* **TASK INSTRUCTIONS**: Could you copy every record exactly as it appears?

* **DATA TO PROCESS**:
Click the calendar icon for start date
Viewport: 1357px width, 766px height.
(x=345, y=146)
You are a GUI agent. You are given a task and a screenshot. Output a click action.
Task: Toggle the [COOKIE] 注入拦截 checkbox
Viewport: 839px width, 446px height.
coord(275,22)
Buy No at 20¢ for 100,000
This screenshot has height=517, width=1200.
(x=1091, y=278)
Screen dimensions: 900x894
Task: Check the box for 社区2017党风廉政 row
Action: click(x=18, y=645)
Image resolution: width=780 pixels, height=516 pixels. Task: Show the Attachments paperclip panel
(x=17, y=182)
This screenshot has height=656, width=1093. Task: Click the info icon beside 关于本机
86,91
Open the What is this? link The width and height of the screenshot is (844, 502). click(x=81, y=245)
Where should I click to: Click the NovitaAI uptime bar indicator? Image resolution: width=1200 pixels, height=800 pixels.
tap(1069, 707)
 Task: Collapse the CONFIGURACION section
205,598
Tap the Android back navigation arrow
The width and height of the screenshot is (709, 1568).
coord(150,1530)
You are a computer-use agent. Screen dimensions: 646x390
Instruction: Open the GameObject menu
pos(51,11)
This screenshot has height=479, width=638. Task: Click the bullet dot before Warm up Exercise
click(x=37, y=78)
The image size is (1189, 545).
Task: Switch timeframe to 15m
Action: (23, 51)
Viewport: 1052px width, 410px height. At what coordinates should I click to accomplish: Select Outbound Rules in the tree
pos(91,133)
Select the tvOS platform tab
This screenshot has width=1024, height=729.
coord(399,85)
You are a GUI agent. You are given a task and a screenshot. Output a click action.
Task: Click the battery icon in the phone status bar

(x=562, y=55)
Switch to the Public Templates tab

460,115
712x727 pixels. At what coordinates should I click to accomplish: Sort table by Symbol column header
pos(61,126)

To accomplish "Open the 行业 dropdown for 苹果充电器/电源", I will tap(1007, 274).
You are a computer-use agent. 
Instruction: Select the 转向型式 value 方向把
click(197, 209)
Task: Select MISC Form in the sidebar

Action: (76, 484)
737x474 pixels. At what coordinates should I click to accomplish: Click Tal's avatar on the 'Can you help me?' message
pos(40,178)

* **RESPONSE AREA**:
Click the calendar icon for start date
Viewport: 1357px width, 766px height.
(x=345, y=146)
You are a GUI agent. You are given a task and a screenshot. Output a click action.
Task: Toggle the [COOKIE] 注入拦截 checkbox
Viewport: 839px width, 446px height.
coord(275,22)
Buy No at 20¢ for 100,000
This screenshot has height=517, width=1200.
(x=1091, y=278)
Screen dimensions: 900x894
Task: Check the box for 社区2017党风廉政 row
Action: click(x=18, y=645)
Image resolution: width=780 pixels, height=516 pixels. Task: Show the Attachments paperclip panel
(x=17, y=182)
This screenshot has height=656, width=1093. Task: Click the info icon beside 关于本机
86,91
Open the What is this? link The width and height of the screenshot is (844, 502). click(x=81, y=245)
Where should I click to: Click the NovitaAI uptime bar indicator? Image resolution: width=1200 pixels, height=800 pixels.
tap(1069, 707)
 Task: Collapse the CONFIGURACION section
205,598
Tap the Android back navigation arrow
The width and height of the screenshot is (709, 1568).
coord(150,1530)
You are a computer-use agent. Screen dimensions: 646x390
Instruction: Open the GameObject menu
pos(51,11)
This screenshot has height=479, width=638. Task: Click the bullet dot before Warm up Exercise
click(x=37, y=78)
The image size is (1189, 545).
Task: Switch timeframe to 15m
Action: (23, 51)
Viewport: 1052px width, 410px height. At what coordinates should I click to accomplish: Select Outbound Rules in the tree
pos(91,133)
Select the tvOS platform tab
This screenshot has width=1024, height=729.
coord(399,85)
You are a GUI agent. You are given a task and a screenshot. Output a click action.
Task: Click the battery icon in the phone status bar

(x=562, y=55)
Switch to the Public Templates tab

460,115
712x727 pixels. At what coordinates should I click to accomplish: Sort table by Symbol column header
pos(61,126)

To accomplish "Open the 行业 dropdown for 苹果充电器/电源", I will tap(1007, 274).
You are a computer-use agent. 
Instruction: Select the 转向型式 value 方向把
click(197, 209)
Task: Select MISC Form in the sidebar

Action: (76, 484)
737x474 pixels. At what coordinates should I click to accomplish: Click Tal's avatar on the 'Can you help me?' message
pos(40,178)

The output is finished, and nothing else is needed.